* [Partes do exercício]
A: Na carta da Índia, indica todas as formas do verbo "desejar", pela ordem em que surgem.
B: Transcreve da carta da Índia, sem qualquer alteração, o trecho que abre com as palavras que contêm "Luís Vaz de" e fecha com "más fadas há.".
C: Retoma a carta da Índia a partir da última frase apresentada.

* [Texto de leitura]

Luís Vaz de Camões
Carta II
Da Índia
Desejei tanto üa vossa, que cuido que pela muito desejar
a não vi; porque este é o mais certo costume da Fortuna:
consentir que mais se deseje o que mais presto há-de
negar. Mas por que outras naus me não façam tamanha
ofensa, como é fazerem-me suspeitar que vos não lembro,
determinei de vos obrigar agora com esta; na qual pouco
mais ou menos vereis o que quero que me escrevais
dessa terra. Em pago do qual, de antemão vos pago com
novas desta, que não serão más no fundo de üa arca para
aviso de alguns aventureiros que cuidam que todo o mato
é orégãos, e não sabem que cá e lá más fadas há.

* [Material fornecido]
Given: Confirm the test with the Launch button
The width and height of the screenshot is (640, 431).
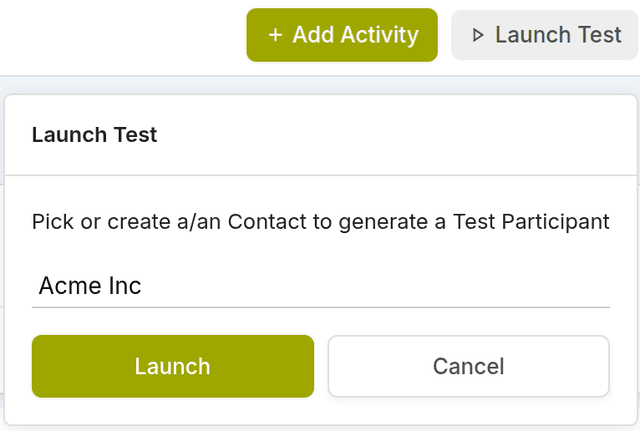Looking at the screenshot, I should (x=172, y=366).
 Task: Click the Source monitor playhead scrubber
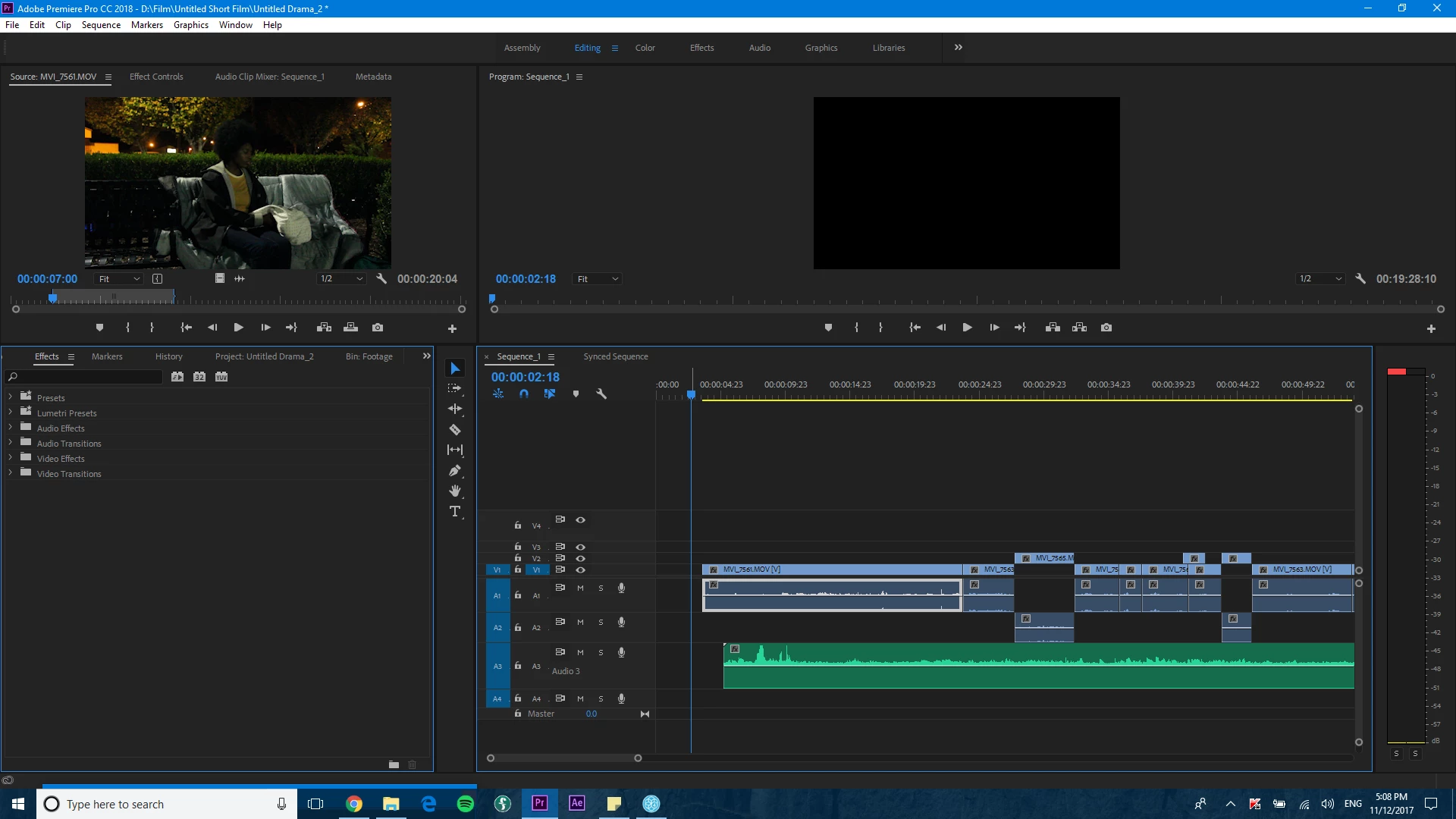click(52, 298)
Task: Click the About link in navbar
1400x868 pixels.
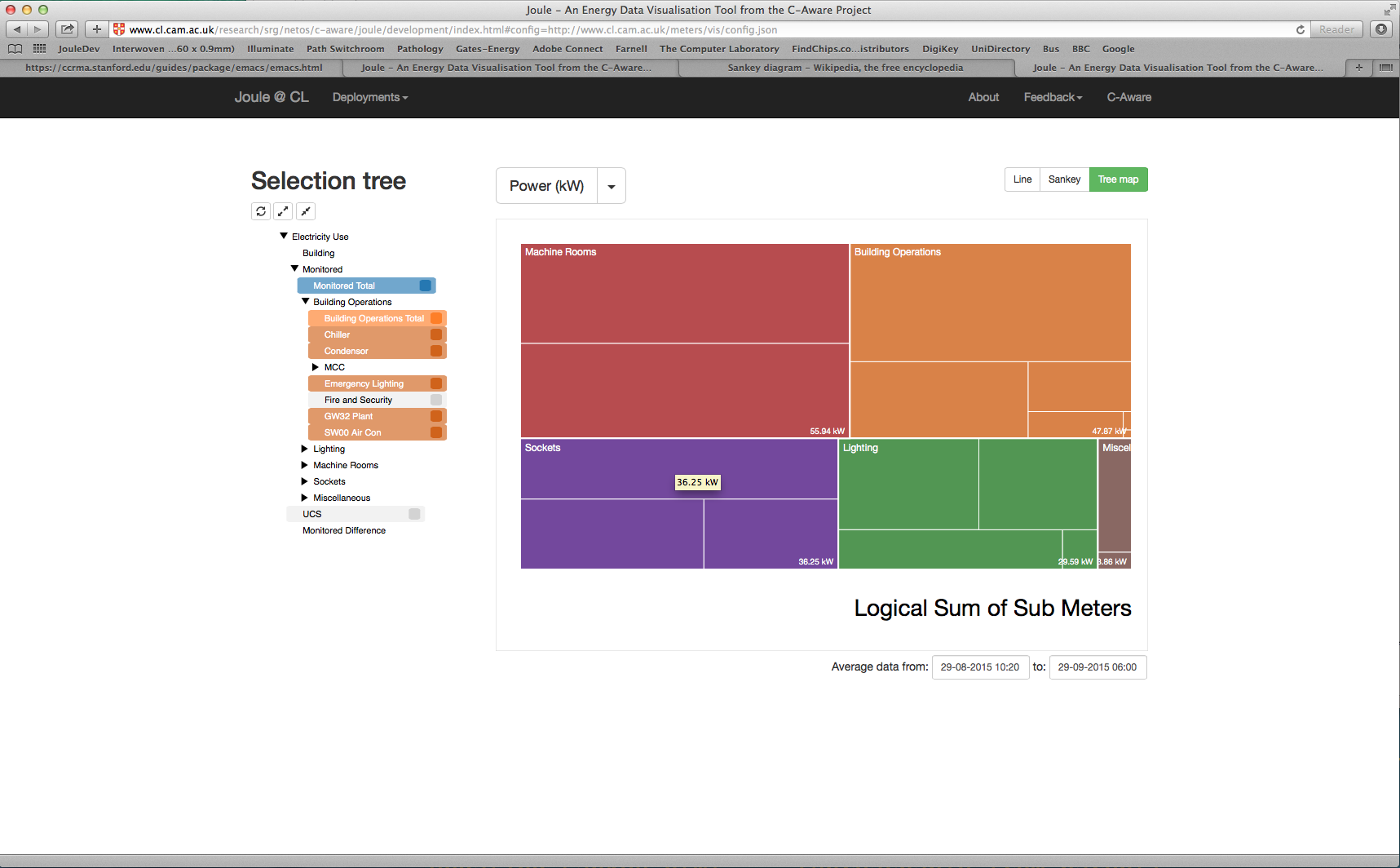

* [Respostas por tarefa]
A: Desejei, desejar, deseje

B:
Luís Vaz de Camões
Carta II
Da Índia
Desejei tanto üa vossa, que cuido que pela muito desejar
a não vi; porque este é o mais certo costume da Fortuna:
consentir que mais se deseje o que mais presto há-de
negar. Mas por que outras naus me não façam tamanha
ofensa, como é fazerem-me suspeitar que vos não lembro,
determinei de vos obrigar agora com esta; na qual pouco
mais ou menos vereis o que quero que me escrevais
dessa terra. Em pago do qual, de antemão vos pago com
novas desta, que não serão más no fundo de üa arca para
aviso de alguns aventureiros que cuidam que todo o mato
é orégãos, e não sabem que cá e lá más fadas há.

C:
Depois que dessa terra parti, como quem o fazia para o
outro mundo, mandei enforcar a quantas esperanças dera
de comer até então, com pregão público: Por falsificadoras
de moeda. E desenganei esses pensamentos, que por
casa trazia, por que em mim não ficasse pedra sobre
pedra. E assim posto em estado que me não via senão
por entre lusco e fusco, as derradeiras palavras que na
nau disse foram as de Cipião Africano: «Ingrata patria, non
possidebis ossa mea». Porque quando cuido que, sem
pecado que me obrigasse a três dias de Purgatório,
passei três mil de más línguas, piores tenções, danadas
vontades, nascidas de pura inveja, de verem «su amada
yedra de sí arrancada y en otro muro asida...» Da qual
também amizades, mais brandas que cera, se acendiam
em ódios que disparavam lume que me deitava mais
pingos na fama que nos couros de um leitão. Então
ajuntou-se a isto acharem-me sempre na pele a virtude de
Aquiles, que não podia ser cortado senão pelas solas dos
pés; as quais de mas não verem nunca, me fez ver as de
muitos, e não enjeitar conversações da mesma
impressão, a quem fracos punham mau nome, vingando
com a língua o que não podiam com o braço. Enfim,
Senhor, eu não sei com que me pague saber tão bem fugir
a quantos laços nessa terra me armavam os
acontecimentos, como com me vir para esta, onde vivo
mais venerado que os touros de Merceana, e mais quieto
que na cela de um frade pregador.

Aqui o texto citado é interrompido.